Professional skeptics: US executives balance exuberance and prudence in a booming M&A market. EY’s 13th Global Capital Confidence Barometer finds US corporate executives both leveraging the opportunities a thriving deal market brings and exercising prudence.
US executives balance exuberance and prudence in a booming M&A market
With mergers and acquisitions in 2015 nearing an all-time record, our 13th Global Capital Confidence Barometer finds US corporate executives both leveraging the opportunities a thriving deal market brings and exercising prudence.
Nearly three-fourths of our US respondents (74%) report M&A plans in the next year. That is an all-time high since we launched the Barometer more than six years ago. A similar percentage of our respondents say the valuation gap between buyers and sellers is small — indicating, in essence, that there’s never been a better time to do a deal.
Yet these same upbeat executives are bracing for headwinds in the next year. They are not just wary of outside forces — from volatility in commodities and currencies, to political instability in the Eurozone, uncertainty in the US Congress as a result of the speaker’s race and the pending debt ceiling limit as well as the potential for a polarizing US presidential election. They are also conservative about the prospects for the domestic deal market, and for corporate earnings amid a persistently low-growth environment. This tempered outlook is reflected in how they are running their businesses. US executives say they are allocating more than half of their available capital to debt reduction and shoring up balance sheets — more than organic and inorganic growth, and shareholder cash deployment, combined.

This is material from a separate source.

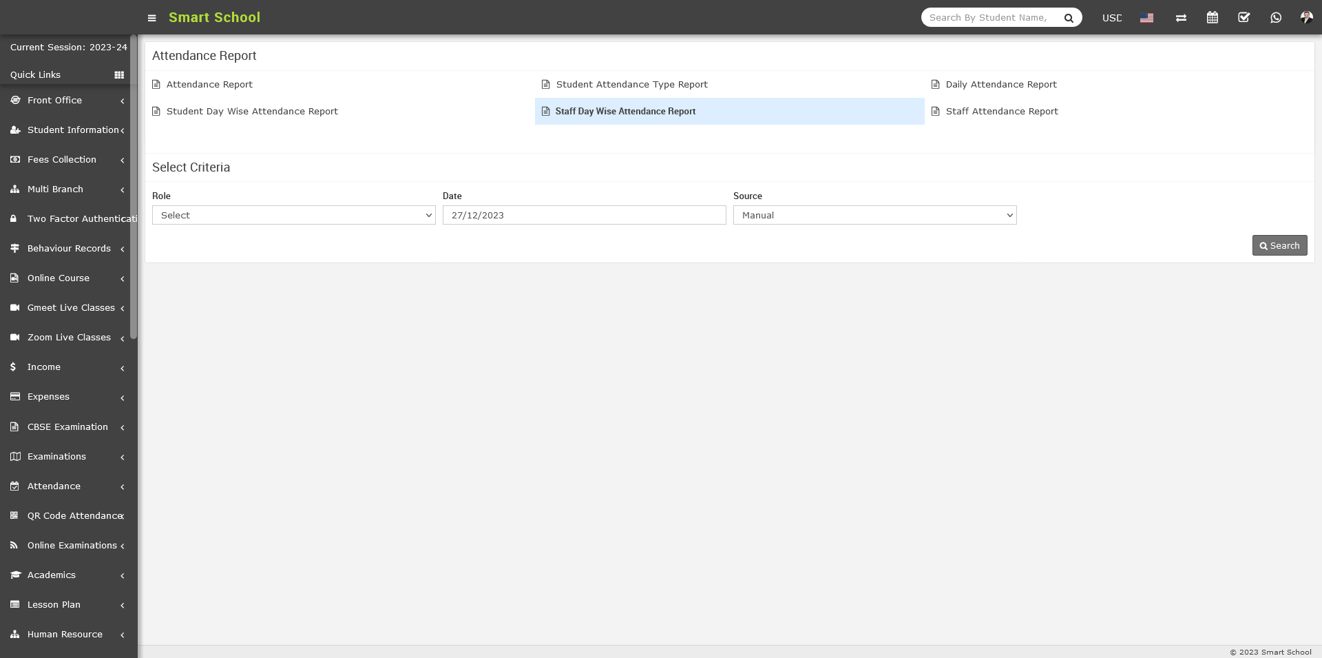
Task: Open WhatsApp icon in header
Action: pyautogui.click(x=1276, y=18)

Healthy, sturdy deal market
As contradictory as these Barometer responses might appear, taken together they bespeak a healthy, sturdy deal market. We see it in the steady growth in pipelines: all of our US respondents are maintaining or growing the number of targets they evaluate. In our last Barometer, the story was of modest-sized US companies coming off the sidelines after years of post-crisis mindset. As the mid-’10s M&A boom broadens and deepens, these companies are not just executing deals, but planning the next ones; one-deal or two-deal pipelines are converting to threes and fours.
We also see it in the positive attitude toward deal fundamentals: the number and quality of opportunities, and the likelihood of closing, are all up solidly from six months to a year ago. Yet even as M&A has grown strongly, virtually all of our respondents tell us they have canceled or walked away from a deal in the last 12 months — a sure sign of a confident market, with dealmakers determined to wait for the right opportunity.
Foundation for growth
One term we might use to describe present-day corporate leaders was coined some years ago by an institute of chartered accountants: “professional skepticism.” It describes those with a questioning mind and a critical assessment of evidence. This neatly sums up the job description of a modern C-suite executive or board member: ingesting a full range of market data and internal metrics, and challenging even the most positive of trends. As shown in this Barometer, US executives are leading the way as the global market’s professional skeptics. Across an entire market, this probity is how an M&A flurry turns into a sustained boom and how dealmaking creates a foundation for future growth.